Copy exactly the stretch of lines from the one holding "The width and height of the screenshot is (1477, 496)." through the last line of the data below, inclusive. Leave out pictures.

___ Supplied records

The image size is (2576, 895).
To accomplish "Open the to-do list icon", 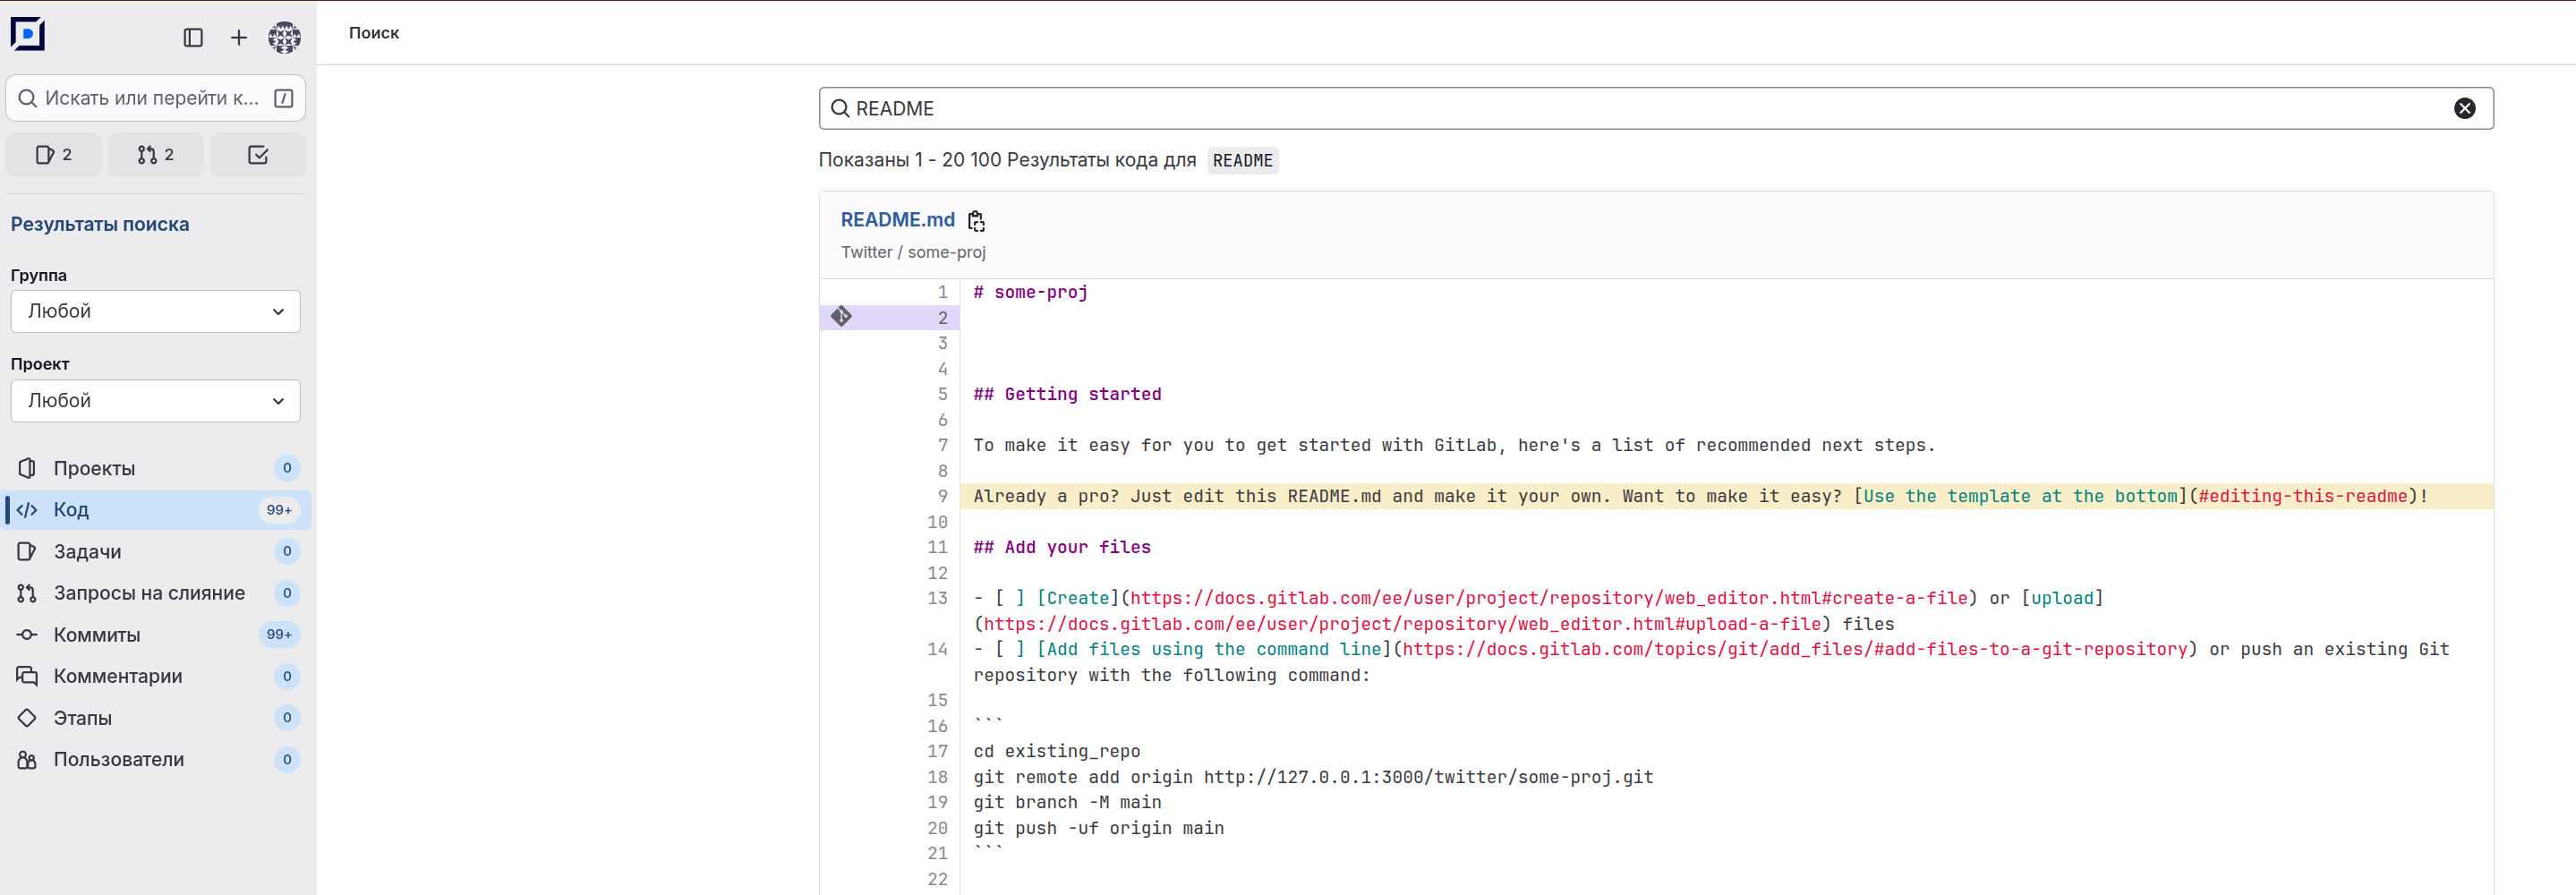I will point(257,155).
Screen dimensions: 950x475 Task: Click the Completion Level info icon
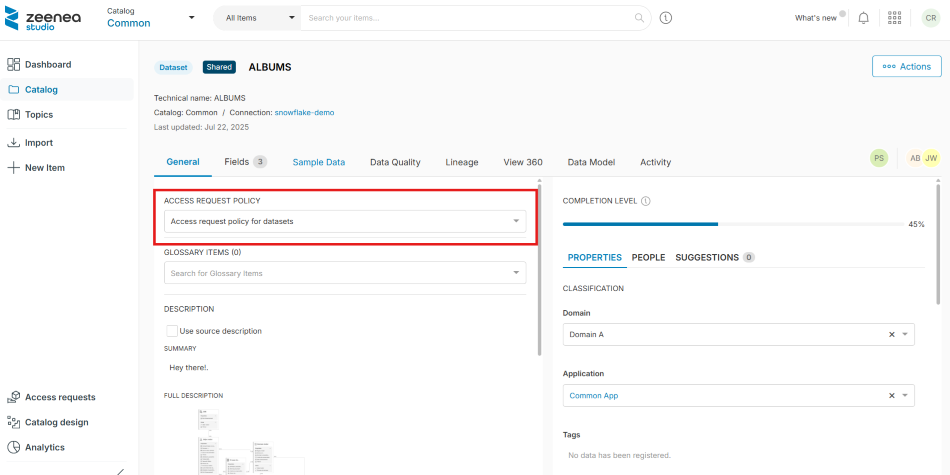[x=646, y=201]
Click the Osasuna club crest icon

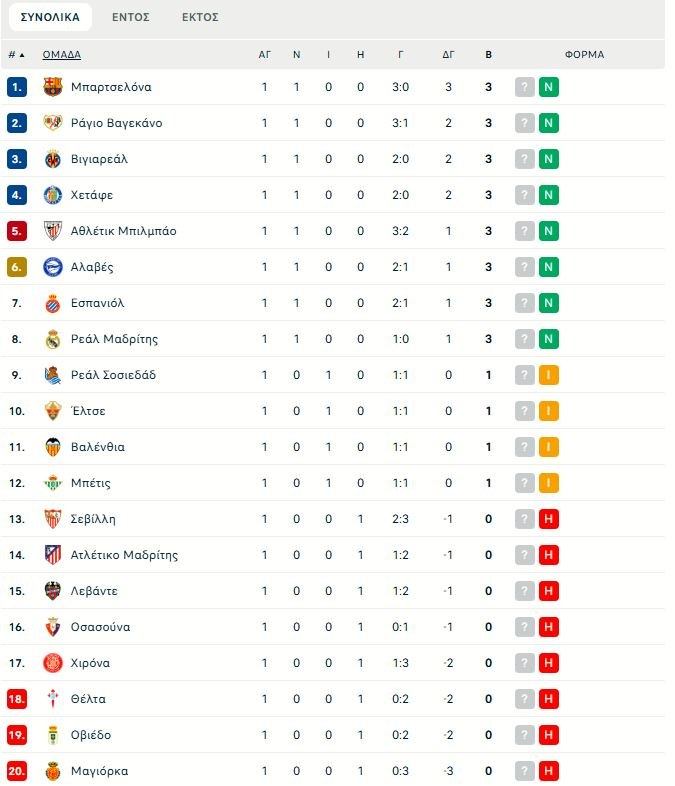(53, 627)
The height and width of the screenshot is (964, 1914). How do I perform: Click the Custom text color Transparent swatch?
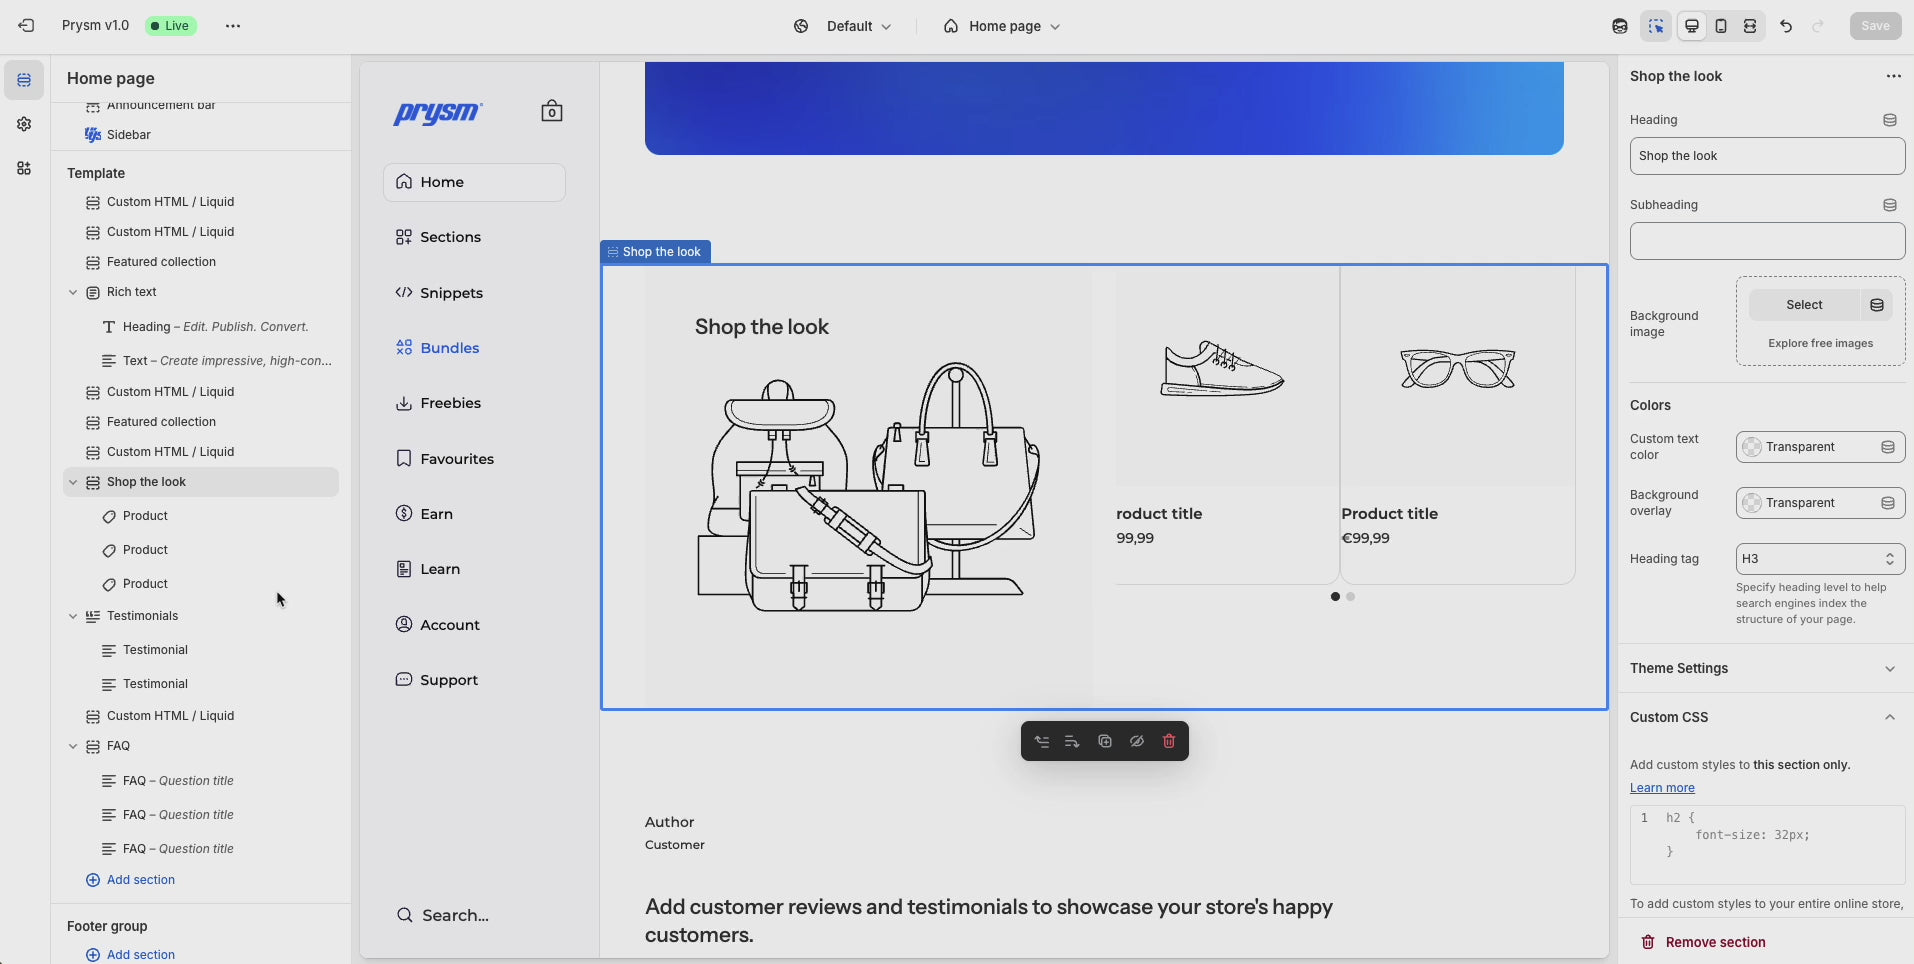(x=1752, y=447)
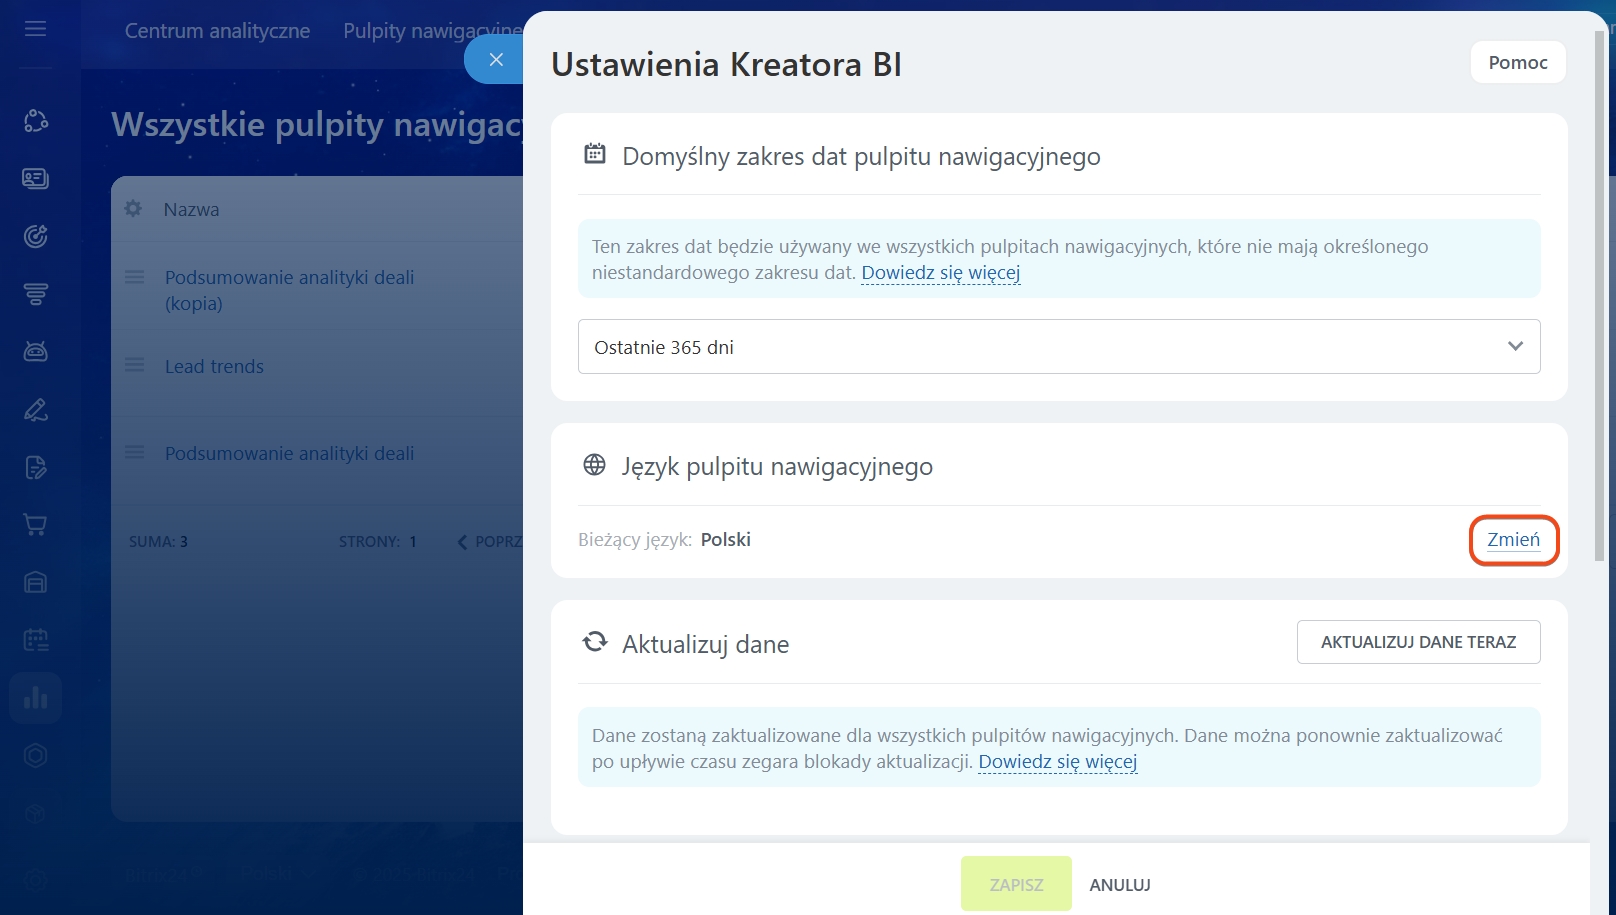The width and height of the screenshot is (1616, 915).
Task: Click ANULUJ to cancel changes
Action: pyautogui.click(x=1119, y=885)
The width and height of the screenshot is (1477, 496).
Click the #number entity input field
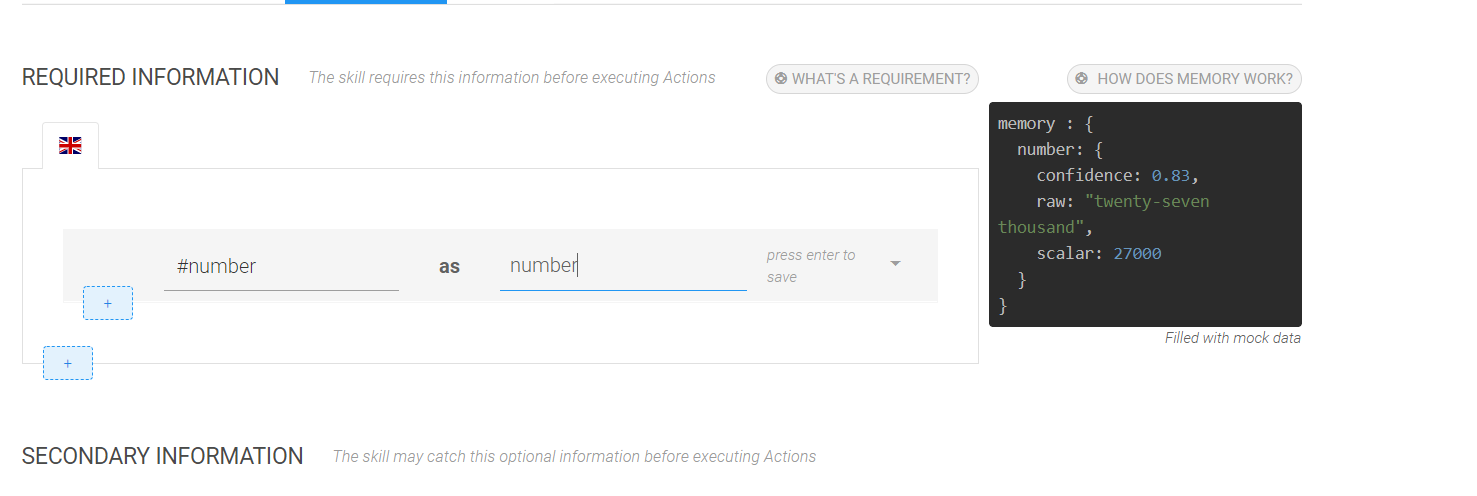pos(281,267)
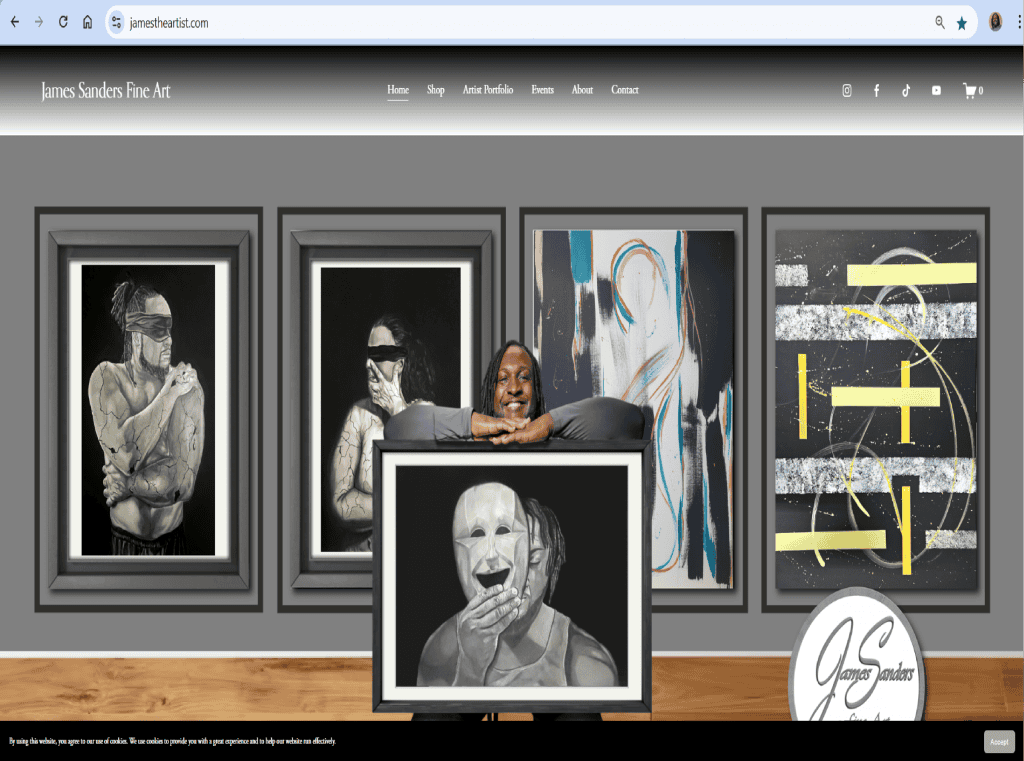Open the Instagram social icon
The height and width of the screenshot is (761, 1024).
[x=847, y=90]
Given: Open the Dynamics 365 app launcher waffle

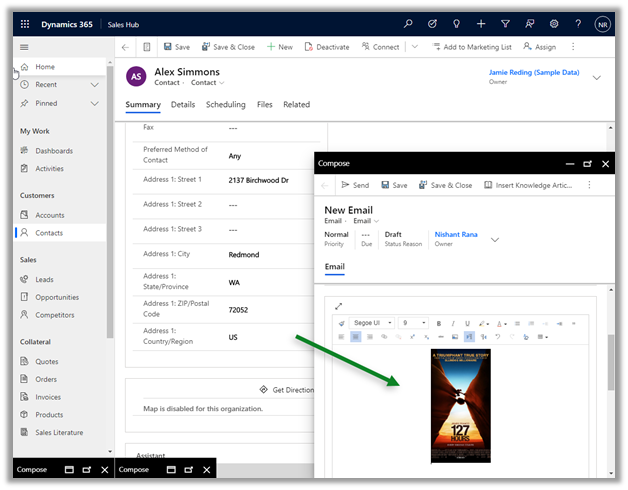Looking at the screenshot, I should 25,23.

______

> Task solution:
The width and height of the screenshot is (1477, 496).
Click the #number entity input field
pos(281,267)
Open the Instagram social icon
The height and width of the screenshot is (761, 1024).
[x=847, y=90]
Given: Open the Dynamics 365 app launcher waffle

Looking at the screenshot, I should 25,23.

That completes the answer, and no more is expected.